_Exercise description_
Establish how many lines below contain the string "photo". Respond with that number alone.

(Stored data entries)
++++

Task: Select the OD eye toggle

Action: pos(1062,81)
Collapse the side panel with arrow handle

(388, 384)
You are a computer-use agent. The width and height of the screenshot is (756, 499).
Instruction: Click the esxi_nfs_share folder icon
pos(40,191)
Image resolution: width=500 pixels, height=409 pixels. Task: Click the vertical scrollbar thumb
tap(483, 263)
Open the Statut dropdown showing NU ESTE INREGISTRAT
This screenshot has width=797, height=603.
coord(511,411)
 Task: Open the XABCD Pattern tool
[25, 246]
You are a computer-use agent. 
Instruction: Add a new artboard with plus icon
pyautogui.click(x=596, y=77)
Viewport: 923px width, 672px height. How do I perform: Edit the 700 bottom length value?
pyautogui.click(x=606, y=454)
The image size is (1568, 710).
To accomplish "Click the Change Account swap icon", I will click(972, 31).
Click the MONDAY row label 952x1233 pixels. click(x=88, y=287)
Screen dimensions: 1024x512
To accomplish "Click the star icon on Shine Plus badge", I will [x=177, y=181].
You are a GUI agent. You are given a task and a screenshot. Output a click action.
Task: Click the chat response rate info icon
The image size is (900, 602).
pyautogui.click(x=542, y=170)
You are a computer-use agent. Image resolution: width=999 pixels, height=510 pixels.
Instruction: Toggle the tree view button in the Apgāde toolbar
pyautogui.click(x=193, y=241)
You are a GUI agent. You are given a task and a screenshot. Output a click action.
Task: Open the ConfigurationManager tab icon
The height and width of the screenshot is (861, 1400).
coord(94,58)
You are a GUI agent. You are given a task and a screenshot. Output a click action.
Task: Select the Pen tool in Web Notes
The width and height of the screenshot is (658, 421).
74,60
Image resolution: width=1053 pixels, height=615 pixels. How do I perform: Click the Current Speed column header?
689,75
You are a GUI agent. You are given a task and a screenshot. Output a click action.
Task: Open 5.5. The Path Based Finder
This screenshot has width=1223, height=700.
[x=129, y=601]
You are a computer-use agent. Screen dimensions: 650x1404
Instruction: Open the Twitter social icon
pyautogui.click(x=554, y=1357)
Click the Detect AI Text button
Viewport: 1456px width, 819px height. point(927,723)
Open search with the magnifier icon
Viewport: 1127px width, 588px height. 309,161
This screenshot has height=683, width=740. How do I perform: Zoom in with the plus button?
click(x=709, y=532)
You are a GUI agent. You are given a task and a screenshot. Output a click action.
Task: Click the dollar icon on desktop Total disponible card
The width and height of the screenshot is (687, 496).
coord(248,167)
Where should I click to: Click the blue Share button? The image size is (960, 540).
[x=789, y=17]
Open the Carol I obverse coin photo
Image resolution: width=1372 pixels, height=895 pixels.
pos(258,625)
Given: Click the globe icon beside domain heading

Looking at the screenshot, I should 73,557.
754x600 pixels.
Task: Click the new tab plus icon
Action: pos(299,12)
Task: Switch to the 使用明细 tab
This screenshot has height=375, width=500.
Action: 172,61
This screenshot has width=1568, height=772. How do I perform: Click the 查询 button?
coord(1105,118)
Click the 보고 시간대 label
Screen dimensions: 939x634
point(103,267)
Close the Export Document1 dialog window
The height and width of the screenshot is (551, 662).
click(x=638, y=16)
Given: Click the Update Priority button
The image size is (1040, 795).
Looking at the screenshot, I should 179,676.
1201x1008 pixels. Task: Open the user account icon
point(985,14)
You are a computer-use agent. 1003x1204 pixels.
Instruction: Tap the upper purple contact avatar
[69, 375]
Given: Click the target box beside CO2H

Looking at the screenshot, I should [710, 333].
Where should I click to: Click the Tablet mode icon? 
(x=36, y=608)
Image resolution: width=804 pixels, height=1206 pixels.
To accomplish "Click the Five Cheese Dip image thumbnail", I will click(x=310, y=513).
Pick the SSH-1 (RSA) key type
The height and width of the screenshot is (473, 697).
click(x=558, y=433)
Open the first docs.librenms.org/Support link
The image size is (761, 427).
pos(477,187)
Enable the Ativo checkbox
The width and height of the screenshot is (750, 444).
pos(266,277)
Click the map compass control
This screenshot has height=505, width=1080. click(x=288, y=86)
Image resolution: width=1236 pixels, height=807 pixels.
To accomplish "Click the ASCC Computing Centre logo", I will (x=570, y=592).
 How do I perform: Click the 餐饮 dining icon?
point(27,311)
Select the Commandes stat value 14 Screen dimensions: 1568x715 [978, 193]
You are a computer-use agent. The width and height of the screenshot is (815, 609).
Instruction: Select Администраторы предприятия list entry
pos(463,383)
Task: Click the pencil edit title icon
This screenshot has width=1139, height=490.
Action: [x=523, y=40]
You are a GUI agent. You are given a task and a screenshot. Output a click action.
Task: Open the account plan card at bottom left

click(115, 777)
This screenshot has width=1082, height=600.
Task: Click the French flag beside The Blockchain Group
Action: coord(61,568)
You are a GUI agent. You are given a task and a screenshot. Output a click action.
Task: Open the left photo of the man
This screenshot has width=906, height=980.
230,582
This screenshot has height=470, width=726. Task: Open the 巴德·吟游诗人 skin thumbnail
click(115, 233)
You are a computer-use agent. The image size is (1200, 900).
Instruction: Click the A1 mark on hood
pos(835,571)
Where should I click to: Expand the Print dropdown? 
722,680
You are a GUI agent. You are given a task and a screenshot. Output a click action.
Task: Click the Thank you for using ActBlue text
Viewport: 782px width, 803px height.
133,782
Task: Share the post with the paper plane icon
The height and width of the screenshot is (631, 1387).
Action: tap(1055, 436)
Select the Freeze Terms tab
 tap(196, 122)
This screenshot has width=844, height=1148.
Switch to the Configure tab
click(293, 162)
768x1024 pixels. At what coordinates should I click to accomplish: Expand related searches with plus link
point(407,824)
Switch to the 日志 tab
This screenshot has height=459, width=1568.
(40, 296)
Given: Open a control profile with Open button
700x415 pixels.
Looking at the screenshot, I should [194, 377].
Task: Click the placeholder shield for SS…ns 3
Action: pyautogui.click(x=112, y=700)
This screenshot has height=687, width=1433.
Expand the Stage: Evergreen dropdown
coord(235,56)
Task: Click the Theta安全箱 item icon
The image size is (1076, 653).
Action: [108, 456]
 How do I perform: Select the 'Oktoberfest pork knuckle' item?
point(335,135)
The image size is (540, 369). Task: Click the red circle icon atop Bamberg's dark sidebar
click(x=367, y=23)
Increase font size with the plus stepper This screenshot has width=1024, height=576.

++++

_Exercise response_
2